Aber nicht darüber will ich meckern. Es hat ja gewiß etwas für sich, wenn jemand ein breites statt ein tiefes Wissen hat, wenn er dieses flüssig in eine charmante Unterhaltung einbringen kann und wenn ihm das auch noch gelingt, ohne zu rülpsen und sich den Mund mittels der Tischdecke abzuwischen.

Da ist schon das Wichtigste zusammen von dem, was Norbert Elias in "Über den Prozeß der Zivilisation" als Merkmale zivilisierten Verhaltens untersucht hat.

Meckern will ich darüber, wie in dieser Umfrage mit den Wissenschaften umgegangen wurde, und zwar von den Befragern und/oder den Befragten.

Es wurden nämlich auch Interessen abgefragt im Hinblick darauf, ob sie zu besitzen als Merkmal von Bildung anzusehen sei; und es wurde die Bildung nach Wissensgebieten differenziert. Hier sind die Zahlen derjenigen, die das Betreffende als Teil der Bildung ansahen:
  • Liest viel: 56
  • Beherrscht Fremdsprachen: 46
  • Kennt sich in der Geschichte gut aus: 38
  • Interessiert sich für Politik: 35
  • Versteht viel von Wirtschaft: 26
  • Kann gut mit Computern umgeben: 21
  • Interessiert sich für Umweltfragen: 20
  • Interessiert sich für Philosophie, die Großen Denker: 18
  • Interessiert sich für Technik: 11
  • Interessiert sich für Kunst, Malerei: 10
  • Versteht viel von Musik: 7
  • Mit anderen Worten: Gebildet wird man auf einem neusprachlichen Gymnasium, wenn man in Deutsch, Geschichte, Sozialkunde, Musik, Kunst und Philosophie gut aufpaßt.

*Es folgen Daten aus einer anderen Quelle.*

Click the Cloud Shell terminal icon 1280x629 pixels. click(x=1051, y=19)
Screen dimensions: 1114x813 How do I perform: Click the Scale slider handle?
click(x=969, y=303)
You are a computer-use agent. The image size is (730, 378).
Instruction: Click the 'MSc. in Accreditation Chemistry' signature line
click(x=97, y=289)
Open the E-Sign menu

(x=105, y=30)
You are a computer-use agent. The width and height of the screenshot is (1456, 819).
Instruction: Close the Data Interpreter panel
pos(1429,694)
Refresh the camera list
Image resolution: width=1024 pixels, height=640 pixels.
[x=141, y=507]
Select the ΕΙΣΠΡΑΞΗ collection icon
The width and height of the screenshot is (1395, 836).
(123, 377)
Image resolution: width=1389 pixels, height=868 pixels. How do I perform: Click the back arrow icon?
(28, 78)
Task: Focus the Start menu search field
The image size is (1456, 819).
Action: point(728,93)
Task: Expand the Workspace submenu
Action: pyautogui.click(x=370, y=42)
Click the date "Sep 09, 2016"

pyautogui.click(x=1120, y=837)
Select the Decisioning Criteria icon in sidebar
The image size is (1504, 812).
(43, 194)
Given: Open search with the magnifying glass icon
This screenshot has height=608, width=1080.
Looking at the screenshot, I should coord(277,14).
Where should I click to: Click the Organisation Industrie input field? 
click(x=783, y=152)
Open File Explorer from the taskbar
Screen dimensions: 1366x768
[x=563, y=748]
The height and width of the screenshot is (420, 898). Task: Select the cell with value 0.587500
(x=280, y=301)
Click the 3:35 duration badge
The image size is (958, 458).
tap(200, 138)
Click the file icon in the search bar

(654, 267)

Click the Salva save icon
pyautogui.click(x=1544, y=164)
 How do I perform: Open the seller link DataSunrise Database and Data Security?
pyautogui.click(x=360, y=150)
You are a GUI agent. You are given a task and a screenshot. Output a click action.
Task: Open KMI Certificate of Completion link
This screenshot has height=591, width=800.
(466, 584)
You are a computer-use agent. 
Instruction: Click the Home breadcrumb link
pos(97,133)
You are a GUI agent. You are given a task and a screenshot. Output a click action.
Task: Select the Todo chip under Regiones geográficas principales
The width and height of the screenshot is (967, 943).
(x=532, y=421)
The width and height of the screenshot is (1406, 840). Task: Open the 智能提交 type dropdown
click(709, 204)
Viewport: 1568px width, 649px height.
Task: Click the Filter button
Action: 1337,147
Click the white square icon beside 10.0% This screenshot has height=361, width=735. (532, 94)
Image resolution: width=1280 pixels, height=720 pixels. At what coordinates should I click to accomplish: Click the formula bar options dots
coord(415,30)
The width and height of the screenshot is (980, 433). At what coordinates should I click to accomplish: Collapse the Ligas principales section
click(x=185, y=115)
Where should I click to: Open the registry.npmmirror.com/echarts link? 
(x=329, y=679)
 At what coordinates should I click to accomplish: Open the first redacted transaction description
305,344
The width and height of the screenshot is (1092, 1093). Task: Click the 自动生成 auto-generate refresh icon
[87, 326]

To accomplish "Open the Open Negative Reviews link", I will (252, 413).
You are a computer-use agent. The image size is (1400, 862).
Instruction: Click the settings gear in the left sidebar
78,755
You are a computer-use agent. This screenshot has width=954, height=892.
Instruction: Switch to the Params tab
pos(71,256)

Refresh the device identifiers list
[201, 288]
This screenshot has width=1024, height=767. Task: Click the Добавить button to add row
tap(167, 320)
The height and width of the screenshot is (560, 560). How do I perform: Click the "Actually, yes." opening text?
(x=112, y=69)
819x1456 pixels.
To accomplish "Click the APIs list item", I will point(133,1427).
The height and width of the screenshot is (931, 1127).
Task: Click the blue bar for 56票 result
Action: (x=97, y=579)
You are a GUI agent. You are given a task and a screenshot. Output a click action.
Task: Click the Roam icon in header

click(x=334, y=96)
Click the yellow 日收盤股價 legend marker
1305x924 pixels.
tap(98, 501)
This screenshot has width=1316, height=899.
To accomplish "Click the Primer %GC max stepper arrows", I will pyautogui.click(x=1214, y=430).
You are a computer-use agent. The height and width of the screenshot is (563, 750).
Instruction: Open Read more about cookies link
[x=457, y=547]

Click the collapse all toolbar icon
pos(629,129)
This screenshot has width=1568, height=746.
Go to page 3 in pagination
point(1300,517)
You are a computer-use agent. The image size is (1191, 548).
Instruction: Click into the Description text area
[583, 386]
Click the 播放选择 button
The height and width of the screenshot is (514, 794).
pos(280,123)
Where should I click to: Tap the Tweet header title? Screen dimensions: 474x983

Auch ein wenig Computerei und Interesse an Technik kann nicht schaden.

    Keine Chance, als gebildet zu gelten, hat dagegen derjenige, der ein mathematisch- naturwissenschaftliches Gymnasium hinter sich gebracht hat. Nach Mathematik, nach Physik, Chemie, Biologie, nach Astronomie und Geowissenschaften wurde entweder gar nicht erst gefragt, oder diese wurden so selten genannt, daß sie nicht in der Tabelle auftauchen.



    Mir scheint, besser kann man die Misere Deutschlands kaum illustrieren.

    Ein Land, das wie kaum ein anderes von seinen Leistungen in den Naturwissenschaften und deren technischer Anwendung abhängt, hat eine Bevölkerung, die Kenntnisse in diesen Bereichen überhaupt nicht, oder allenfalls in verschwindender Häufigkeit, zur Bildung rechnet.

    Ich vermute, lieber Leser, daß das auch Ihrer Alltagserfahrung entspricht.

    Ich jedenfalls treffe immer wieder Menschen, die mir fröhlich versichern, sie hätten in Mathematik eine fünf gehabt; oder sie hätten keine Ahnung davon, wie weit die Erde von der Sonne entfernt ist oder warum ein Flugzeug eigentlich nicht runterfällt, wo es doch schwerer als Luft ist. Nicht nur geben sie in diesen Bereichen ihre krasse Unbildung ohne Scham zu, sondern manche brüsten sich dieser Bildungsmängel geradezu, kokettieren jedenfalls damit.

    Daß jemand damit kokettiert, keinen richtigen deutschen Satz schreiben zu können oder nicht zu wissen, wer Beethoven oder wer Goethe war, ist mir dagegen noch nie begegnet.



    Auf eine deprimierende Weise bestätigt auch der Artikel von Thomas Petersen diese Erfahrungen. Petersen äußert sich hier und da vorsichtig kritisch zu den Ergebnissen der Umfrage; vor allem, was den Niedergang der klassischen Bildung angeht (auch Griechisch und Latein, einst die Grundlagen jeder Bildung, kommen ja in der Liste gar nicht mehr vor). Aber über die eklatante Vernachlässigung von Mathematik und Naturwissenschaften bei dem, was man in Deutschland unter Bildung versteht, verliert er kein einziges Wort.